Customer Journey Mapping
Yesterday afternoon I had the pleasure of joining Brilliant Noise at their customer journey mapping event a full summary can be found here. The event was billed to explore how effective customer journey mapping will:
- Improve customer experience by identifying creative ideas and improvements to systems or processes.
- Deliver against your business objectives through targeted, measurable change projects.
- Constantly improve customers’ journeys with a sustainable improvement programme.
- Identify the KPIs to evaluate improvements, quality and business outcomes.
Iain Nokes Chief Customer Journey Officer at The Economist led that charge, he’s been working with Brilliant Noise to map The Economist’s customer journey with some great success.
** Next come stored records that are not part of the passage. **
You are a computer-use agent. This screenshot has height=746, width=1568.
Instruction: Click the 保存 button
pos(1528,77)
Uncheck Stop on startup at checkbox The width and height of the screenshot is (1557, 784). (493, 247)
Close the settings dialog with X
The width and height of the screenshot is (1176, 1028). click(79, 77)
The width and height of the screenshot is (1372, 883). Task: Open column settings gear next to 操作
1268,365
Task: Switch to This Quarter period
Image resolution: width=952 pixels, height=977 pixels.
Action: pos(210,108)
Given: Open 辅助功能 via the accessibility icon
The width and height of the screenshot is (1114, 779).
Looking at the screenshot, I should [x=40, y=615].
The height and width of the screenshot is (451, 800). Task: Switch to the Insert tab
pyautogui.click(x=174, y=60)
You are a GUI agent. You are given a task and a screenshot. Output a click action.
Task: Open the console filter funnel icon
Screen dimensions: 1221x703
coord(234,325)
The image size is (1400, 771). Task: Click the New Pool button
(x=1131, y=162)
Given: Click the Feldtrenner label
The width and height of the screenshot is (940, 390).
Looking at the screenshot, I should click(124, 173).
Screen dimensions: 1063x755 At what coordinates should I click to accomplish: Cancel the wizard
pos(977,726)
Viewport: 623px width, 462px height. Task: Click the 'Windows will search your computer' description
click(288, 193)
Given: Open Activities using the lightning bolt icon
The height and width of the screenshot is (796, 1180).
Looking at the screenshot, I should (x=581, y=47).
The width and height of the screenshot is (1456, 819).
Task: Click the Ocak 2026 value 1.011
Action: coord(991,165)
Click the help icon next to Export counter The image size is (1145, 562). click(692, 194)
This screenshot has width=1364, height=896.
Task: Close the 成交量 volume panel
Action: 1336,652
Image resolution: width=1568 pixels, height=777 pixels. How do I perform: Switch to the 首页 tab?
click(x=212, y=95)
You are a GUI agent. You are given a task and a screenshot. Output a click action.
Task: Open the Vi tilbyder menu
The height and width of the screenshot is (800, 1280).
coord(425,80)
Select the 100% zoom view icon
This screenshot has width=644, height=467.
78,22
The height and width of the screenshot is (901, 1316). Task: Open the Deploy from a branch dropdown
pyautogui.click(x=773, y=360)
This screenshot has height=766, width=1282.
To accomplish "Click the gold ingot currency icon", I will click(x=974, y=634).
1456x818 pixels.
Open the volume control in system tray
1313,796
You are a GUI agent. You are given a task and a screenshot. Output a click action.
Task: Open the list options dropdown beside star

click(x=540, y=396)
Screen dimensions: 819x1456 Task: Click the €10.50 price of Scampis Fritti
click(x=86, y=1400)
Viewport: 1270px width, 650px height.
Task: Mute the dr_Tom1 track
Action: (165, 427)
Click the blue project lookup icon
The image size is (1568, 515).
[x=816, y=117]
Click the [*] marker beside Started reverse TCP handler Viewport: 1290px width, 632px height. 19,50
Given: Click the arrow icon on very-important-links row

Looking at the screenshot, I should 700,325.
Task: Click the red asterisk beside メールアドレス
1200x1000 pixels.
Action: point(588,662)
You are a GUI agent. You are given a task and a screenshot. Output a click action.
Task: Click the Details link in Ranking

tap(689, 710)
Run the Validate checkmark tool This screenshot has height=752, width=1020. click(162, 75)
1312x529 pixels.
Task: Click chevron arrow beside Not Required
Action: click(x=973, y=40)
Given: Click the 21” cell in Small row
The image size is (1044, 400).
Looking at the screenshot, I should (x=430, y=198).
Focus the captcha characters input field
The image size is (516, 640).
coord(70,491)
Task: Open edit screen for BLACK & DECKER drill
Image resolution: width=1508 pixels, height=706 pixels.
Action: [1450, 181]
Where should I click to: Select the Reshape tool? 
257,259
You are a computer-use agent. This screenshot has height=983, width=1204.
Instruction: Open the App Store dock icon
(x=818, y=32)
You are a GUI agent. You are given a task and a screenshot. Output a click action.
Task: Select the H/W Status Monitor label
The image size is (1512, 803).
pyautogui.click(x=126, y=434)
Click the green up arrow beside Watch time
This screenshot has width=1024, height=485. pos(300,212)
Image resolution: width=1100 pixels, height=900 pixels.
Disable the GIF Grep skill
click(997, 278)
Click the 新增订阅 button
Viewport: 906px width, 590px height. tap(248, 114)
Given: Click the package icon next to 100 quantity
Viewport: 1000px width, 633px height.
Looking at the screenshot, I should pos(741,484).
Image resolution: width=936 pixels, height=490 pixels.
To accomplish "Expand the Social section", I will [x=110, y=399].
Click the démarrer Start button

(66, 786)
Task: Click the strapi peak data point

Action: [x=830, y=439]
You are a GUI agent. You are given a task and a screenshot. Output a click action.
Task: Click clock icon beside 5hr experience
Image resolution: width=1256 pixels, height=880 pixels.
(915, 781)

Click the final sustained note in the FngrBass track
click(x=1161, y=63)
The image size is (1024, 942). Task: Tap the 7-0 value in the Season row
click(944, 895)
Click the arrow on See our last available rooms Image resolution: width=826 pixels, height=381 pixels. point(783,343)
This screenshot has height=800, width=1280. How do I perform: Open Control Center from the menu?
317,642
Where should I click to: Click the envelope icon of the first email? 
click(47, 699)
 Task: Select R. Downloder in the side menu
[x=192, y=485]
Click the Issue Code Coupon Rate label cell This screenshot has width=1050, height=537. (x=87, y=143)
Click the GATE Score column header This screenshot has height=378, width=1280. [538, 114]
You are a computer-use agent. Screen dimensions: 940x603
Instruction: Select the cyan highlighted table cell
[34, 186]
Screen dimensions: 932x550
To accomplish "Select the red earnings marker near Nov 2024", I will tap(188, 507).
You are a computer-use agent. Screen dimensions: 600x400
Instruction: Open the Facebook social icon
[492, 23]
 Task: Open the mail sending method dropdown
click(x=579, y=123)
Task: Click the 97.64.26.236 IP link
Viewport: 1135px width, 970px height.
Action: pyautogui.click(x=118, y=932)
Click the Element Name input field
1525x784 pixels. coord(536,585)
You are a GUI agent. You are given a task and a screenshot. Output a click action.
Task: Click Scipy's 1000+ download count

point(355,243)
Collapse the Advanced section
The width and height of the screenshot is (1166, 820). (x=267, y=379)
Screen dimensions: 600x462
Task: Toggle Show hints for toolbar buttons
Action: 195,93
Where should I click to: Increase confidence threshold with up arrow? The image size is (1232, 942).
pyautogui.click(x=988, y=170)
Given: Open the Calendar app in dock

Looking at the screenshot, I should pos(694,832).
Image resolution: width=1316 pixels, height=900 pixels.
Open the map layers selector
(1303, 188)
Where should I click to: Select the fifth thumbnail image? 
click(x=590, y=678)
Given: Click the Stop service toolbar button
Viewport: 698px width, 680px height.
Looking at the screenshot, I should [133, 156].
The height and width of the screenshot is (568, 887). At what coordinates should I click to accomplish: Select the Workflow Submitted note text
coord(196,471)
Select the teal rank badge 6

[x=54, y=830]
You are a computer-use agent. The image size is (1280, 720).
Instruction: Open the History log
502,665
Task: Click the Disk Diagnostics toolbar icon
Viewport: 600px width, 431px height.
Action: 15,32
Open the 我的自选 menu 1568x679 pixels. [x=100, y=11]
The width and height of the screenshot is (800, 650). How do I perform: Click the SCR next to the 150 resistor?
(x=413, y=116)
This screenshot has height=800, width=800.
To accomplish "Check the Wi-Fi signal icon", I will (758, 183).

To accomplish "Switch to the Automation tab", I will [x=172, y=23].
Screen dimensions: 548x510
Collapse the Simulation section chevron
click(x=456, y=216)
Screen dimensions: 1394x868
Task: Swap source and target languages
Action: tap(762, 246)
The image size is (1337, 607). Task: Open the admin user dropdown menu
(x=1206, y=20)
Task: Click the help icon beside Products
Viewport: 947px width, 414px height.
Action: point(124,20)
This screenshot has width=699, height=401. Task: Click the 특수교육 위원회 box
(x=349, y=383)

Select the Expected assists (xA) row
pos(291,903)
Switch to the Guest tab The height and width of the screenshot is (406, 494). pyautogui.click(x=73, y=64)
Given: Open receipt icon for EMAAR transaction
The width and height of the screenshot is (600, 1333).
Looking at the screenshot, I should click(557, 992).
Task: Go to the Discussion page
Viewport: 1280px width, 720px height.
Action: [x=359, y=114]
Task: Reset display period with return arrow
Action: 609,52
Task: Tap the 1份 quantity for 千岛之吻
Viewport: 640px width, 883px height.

Above is a segment of that map showing just a snippet of the touch points and how they are interconnected. What Ian was sharing made perfect sense but as an internal communicator I couldn’t help wondering if I was in the wrong room and whilst an interesting learning opportunity, was it the best use of my time. Then we got into the weeds and Ian shared his key learnings and my brain kicked into overdrive.
The word hypothesis was mentioned multiple times and it seems to be a word of choice when i’ve been talking to my team this week about where we are going to focus our attention over the coming year. This is important when we look at where we might start, where can we have the biggest impact and what will support our overall strategy and business goals. We need to be able to measure our impact and sometimes starting small has more chance of being a success. Or even just identify activity we can stop doing to create space to do more of the things that do get the cut through we’re hoping for.
Visualisation is critical it makes your strategy come to life, Ian mentioned their map is up on the wall in their office and visual content helps drive the message home. We are currently looking at the channels we use and how we can create great content to share on these channels. But as I listened to his journey I was starting to formulate a version of our employee experience in map form in my own head.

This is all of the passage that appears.